◆ **Exercise**
Type the records out again in full, exactly.

**** Task input ****

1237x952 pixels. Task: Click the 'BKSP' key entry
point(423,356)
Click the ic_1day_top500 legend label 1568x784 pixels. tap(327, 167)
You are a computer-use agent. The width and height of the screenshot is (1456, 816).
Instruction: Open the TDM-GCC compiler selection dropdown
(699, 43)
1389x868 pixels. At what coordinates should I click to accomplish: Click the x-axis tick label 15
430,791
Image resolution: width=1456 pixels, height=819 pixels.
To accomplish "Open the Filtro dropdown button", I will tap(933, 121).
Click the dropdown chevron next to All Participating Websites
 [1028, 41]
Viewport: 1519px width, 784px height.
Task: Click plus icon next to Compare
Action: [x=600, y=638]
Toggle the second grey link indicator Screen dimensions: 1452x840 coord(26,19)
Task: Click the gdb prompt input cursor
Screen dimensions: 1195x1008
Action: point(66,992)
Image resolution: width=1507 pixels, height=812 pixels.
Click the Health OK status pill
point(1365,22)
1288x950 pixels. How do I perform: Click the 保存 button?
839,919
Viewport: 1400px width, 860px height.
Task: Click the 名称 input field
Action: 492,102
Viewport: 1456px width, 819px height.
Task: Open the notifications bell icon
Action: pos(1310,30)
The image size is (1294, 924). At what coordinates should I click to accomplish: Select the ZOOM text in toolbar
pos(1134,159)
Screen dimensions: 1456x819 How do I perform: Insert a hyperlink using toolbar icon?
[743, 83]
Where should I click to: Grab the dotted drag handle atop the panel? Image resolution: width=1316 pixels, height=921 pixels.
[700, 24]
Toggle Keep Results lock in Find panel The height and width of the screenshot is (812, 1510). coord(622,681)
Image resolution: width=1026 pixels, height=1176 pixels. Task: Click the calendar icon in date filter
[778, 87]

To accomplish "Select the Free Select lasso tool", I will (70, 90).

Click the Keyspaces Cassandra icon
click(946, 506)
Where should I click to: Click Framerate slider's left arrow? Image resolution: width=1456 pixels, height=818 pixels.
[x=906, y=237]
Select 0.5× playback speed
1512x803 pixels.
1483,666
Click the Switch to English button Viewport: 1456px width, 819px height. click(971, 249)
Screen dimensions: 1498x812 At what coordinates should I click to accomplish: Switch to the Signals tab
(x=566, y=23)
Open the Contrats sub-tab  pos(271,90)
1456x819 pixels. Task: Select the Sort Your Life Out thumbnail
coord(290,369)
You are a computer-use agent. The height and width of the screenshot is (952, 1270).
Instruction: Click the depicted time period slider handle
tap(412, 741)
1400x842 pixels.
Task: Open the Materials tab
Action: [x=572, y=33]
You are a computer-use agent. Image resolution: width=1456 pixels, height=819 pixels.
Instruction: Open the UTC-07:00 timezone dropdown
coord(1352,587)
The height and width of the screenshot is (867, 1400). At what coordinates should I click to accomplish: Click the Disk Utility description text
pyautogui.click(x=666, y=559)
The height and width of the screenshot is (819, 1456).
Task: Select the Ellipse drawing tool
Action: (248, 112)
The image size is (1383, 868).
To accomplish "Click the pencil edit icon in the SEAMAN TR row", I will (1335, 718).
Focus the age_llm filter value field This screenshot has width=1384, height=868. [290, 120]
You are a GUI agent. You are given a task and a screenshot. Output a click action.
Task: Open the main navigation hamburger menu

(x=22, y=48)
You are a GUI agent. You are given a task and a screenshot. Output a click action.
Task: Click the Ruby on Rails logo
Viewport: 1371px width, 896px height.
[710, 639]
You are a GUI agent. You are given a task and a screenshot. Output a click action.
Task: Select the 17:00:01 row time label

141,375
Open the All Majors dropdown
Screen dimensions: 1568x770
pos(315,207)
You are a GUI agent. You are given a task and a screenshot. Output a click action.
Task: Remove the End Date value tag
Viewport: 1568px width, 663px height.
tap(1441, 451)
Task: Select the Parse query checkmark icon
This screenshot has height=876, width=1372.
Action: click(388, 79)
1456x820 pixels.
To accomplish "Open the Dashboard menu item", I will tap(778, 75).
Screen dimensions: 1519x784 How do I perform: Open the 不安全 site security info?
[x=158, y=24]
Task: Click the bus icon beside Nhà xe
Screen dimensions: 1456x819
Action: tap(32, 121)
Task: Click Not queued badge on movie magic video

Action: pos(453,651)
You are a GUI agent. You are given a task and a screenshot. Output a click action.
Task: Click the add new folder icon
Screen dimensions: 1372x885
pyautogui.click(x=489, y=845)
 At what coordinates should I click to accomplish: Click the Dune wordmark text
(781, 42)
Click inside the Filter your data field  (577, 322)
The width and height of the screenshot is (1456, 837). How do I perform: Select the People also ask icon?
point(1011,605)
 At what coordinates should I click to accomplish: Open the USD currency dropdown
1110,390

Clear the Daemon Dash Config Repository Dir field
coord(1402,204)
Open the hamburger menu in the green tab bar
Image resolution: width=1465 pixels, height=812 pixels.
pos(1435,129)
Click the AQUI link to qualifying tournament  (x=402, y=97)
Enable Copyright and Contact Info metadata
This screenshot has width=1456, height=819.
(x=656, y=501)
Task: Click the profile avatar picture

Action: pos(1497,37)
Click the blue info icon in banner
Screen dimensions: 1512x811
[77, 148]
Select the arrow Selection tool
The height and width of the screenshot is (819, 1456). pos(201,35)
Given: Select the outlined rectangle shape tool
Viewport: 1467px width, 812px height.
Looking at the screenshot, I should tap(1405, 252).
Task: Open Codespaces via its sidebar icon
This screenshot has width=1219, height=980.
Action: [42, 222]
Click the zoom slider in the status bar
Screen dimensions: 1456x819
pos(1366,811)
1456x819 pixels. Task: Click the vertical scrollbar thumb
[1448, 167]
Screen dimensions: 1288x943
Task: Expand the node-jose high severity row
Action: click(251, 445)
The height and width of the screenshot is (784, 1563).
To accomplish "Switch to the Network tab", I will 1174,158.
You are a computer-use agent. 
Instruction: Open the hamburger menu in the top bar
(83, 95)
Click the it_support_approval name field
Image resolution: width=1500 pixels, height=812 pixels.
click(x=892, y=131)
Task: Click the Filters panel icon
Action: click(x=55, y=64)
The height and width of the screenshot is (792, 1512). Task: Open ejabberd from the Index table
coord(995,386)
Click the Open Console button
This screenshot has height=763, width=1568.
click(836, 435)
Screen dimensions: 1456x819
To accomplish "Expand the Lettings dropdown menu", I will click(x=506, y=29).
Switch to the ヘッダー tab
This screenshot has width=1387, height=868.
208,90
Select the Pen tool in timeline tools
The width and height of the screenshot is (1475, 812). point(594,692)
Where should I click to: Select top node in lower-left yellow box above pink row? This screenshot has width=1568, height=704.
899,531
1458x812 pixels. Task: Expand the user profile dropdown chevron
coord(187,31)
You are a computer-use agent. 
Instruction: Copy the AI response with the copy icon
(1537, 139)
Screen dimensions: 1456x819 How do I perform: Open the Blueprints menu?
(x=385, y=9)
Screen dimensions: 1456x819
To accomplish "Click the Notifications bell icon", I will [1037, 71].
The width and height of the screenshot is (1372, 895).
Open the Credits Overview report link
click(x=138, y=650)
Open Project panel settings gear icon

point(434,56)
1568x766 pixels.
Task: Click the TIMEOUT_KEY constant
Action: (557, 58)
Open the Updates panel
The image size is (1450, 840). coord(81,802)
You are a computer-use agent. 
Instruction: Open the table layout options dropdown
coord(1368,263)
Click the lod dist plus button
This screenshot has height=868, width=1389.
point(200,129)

****

◆ **Result**
1237x952 pixels. Task: Click the 'BKSP' key entry
point(423,356)
Click the ic_1day_top500 legend label 1568x784 pixels. tap(327, 167)
You are a computer-use agent. The width and height of the screenshot is (1456, 816).
Instruction: Open the TDM-GCC compiler selection dropdown
(699, 43)
1389x868 pixels. At what coordinates should I click to accomplish: Click the x-axis tick label 15
430,791
Image resolution: width=1456 pixels, height=819 pixels.
To accomplish "Open the Filtro dropdown button", I will tap(933, 121).
Click the dropdown chevron next to All Participating Websites
 [1028, 41]
Viewport: 1519px width, 784px height.
Task: Click plus icon next to Compare
Action: [x=600, y=638]
Toggle the second grey link indicator Screen dimensions: 1452x840 coord(26,19)
Task: Click the gdb prompt input cursor
Screen dimensions: 1195x1008
Action: point(66,992)
Image resolution: width=1507 pixels, height=812 pixels.
Click the Health OK status pill
point(1365,22)
1288x950 pixels. How do I perform: Click the 保存 button?
839,919
Viewport: 1400px width, 860px height.
Task: Click the 名称 input field
Action: 492,102
Viewport: 1456px width, 819px height.
Task: Open the notifications bell icon
Action: pos(1310,30)
The image size is (1294, 924). At what coordinates should I click to accomplish: Select the ZOOM text in toolbar
pos(1134,159)
Screen dimensions: 1456x819 How do I perform: Insert a hyperlink using toolbar icon?
[743, 83]
Where should I click to: Grab the dotted drag handle atop the panel? Image resolution: width=1316 pixels, height=921 pixels.
[700, 24]
Toggle Keep Results lock in Find panel The height and width of the screenshot is (812, 1510). coord(622,681)
Image resolution: width=1026 pixels, height=1176 pixels. Task: Click the calendar icon in date filter
[778, 87]

To accomplish "Select the Free Select lasso tool", I will (70, 90).

Click the Keyspaces Cassandra icon
click(946, 506)
Where should I click to: Click Framerate slider's left arrow? Image resolution: width=1456 pixels, height=818 pixels.
[x=906, y=237]
Select 0.5× playback speed
1512x803 pixels.
1483,666
Click the Switch to English button Viewport: 1456px width, 819px height. click(971, 249)
Screen dimensions: 1498x812 At what coordinates should I click to accomplish: Switch to the Signals tab
(x=566, y=23)
Open the Contrats sub-tab  pos(271,90)
1456x819 pixels. Task: Select the Sort Your Life Out thumbnail
coord(290,369)
You are a computer-use agent. The height and width of the screenshot is (952, 1270).
Instruction: Click the depicted time period slider handle
tap(412, 741)
1400x842 pixels.
Task: Open the Materials tab
Action: [x=572, y=33]
You are a computer-use agent. Image resolution: width=1456 pixels, height=819 pixels.
Instruction: Open the UTC-07:00 timezone dropdown
coord(1352,587)
The height and width of the screenshot is (867, 1400). At what coordinates should I click to accomplish: Click the Disk Utility description text
pyautogui.click(x=666, y=559)
The height and width of the screenshot is (819, 1456).
Task: Select the Ellipse drawing tool
Action: (248, 112)
The image size is (1383, 868).
To accomplish "Click the pencil edit icon in the SEAMAN TR row", I will (1335, 718).
Focus the age_llm filter value field This screenshot has width=1384, height=868. [290, 120]
You are a GUI agent. You are given a task and a screenshot. Output a click action.
Task: Open the main navigation hamburger menu

(x=22, y=48)
You are a GUI agent. You are given a task and a screenshot. Output a click action.
Task: Click the Ruby on Rails logo
Viewport: 1371px width, 896px height.
[710, 639]
You are a GUI agent. You are given a task and a screenshot. Output a click action.
Task: Select the 17:00:01 row time label

141,375
Open the All Majors dropdown
Screen dimensions: 1568x770
pos(315,207)
You are a GUI agent. You are given a task and a screenshot. Output a click action.
Task: Remove the End Date value tag
Viewport: 1568px width, 663px height.
tap(1441, 451)
Task: Select the Parse query checkmark icon
This screenshot has height=876, width=1372.
Action: click(388, 79)
1456x820 pixels.
To accomplish "Open the Dashboard menu item", I will tap(778, 75).
Screen dimensions: 1519x784 How do I perform: Open the 不安全 site security info?
[x=158, y=24]
Task: Click the bus icon beside Nhà xe
Screen dimensions: 1456x819
Action: tap(32, 121)
Task: Click Not queued badge on movie magic video

Action: pos(453,651)
You are a GUI agent. You are given a task and a screenshot. Output a click action.
Task: Click the add new folder icon
Screen dimensions: 1372x885
pyautogui.click(x=489, y=845)
 At what coordinates should I click to accomplish: Click the Dune wordmark text
(781, 42)
Click inside the Filter your data field  (577, 322)
The width and height of the screenshot is (1456, 837). How do I perform: Select the People also ask icon?
point(1011,605)
 At what coordinates should I click to accomplish: Open the USD currency dropdown
1110,390

Clear the Daemon Dash Config Repository Dir field
coord(1402,204)
Open the hamburger menu in the green tab bar
Image resolution: width=1465 pixels, height=812 pixels.
pos(1435,129)
Click the AQUI link to qualifying tournament  (x=402, y=97)
Enable Copyright and Contact Info metadata
This screenshot has width=1456, height=819.
(x=656, y=501)
Task: Click the profile avatar picture

Action: pos(1497,37)
Click the blue info icon in banner
Screen dimensions: 1512x811
[77, 148]
Select the arrow Selection tool
The height and width of the screenshot is (819, 1456). pos(201,35)
Given: Select the outlined rectangle shape tool
Viewport: 1467px width, 812px height.
Looking at the screenshot, I should tap(1405, 252).
Task: Open Codespaces via its sidebar icon
This screenshot has width=1219, height=980.
Action: [42, 222]
Click the zoom slider in the status bar
Screen dimensions: 1456x819
pos(1366,811)
1456x819 pixels. Task: Click the vertical scrollbar thumb
[1448, 167]
Screen dimensions: 1288x943
Task: Expand the node-jose high severity row
Action: click(251, 445)
The height and width of the screenshot is (784, 1563).
To accomplish "Switch to the Network tab", I will 1174,158.
You are a computer-use agent. 
Instruction: Open the hamburger menu in the top bar
(83, 95)
Click the it_support_approval name field
Image resolution: width=1500 pixels, height=812 pixels.
click(x=892, y=131)
Task: Click the Filters panel icon
Action: click(x=55, y=64)
The height and width of the screenshot is (792, 1512). Task: Open ejabberd from the Index table
coord(995,386)
Click the Open Console button
This screenshot has height=763, width=1568.
click(836, 435)
Screen dimensions: 1456x819
To accomplish "Expand the Lettings dropdown menu", I will click(x=506, y=29).
Switch to the ヘッダー tab
This screenshot has width=1387, height=868.
208,90
Select the Pen tool in timeline tools
The width and height of the screenshot is (1475, 812). point(594,692)
Where should I click to: Select top node in lower-left yellow box above pink row? This screenshot has width=1568, height=704.
899,531
1458x812 pixels. Task: Expand the user profile dropdown chevron
coord(187,31)
You are a computer-use agent. 
Instruction: Copy the AI response with the copy icon
(1537, 139)
Screen dimensions: 1456x819 How do I perform: Open the Blueprints menu?
(x=385, y=9)
Screen dimensions: 1456x819
To accomplish "Click the Notifications bell icon", I will [1037, 71].
The width and height of the screenshot is (1372, 895).
Open the Credits Overview report link
click(x=138, y=650)
Open Project panel settings gear icon

point(434,56)
1568x766 pixels.
Task: Click the TIMEOUT_KEY constant
Action: (557, 58)
Open the Updates panel
The image size is (1450, 840). coord(81,802)
You are a computer-use agent. 
Instruction: Open the table layout options dropdown
coord(1368,263)
Click the lod dist plus button
This screenshot has height=868, width=1389.
point(200,129)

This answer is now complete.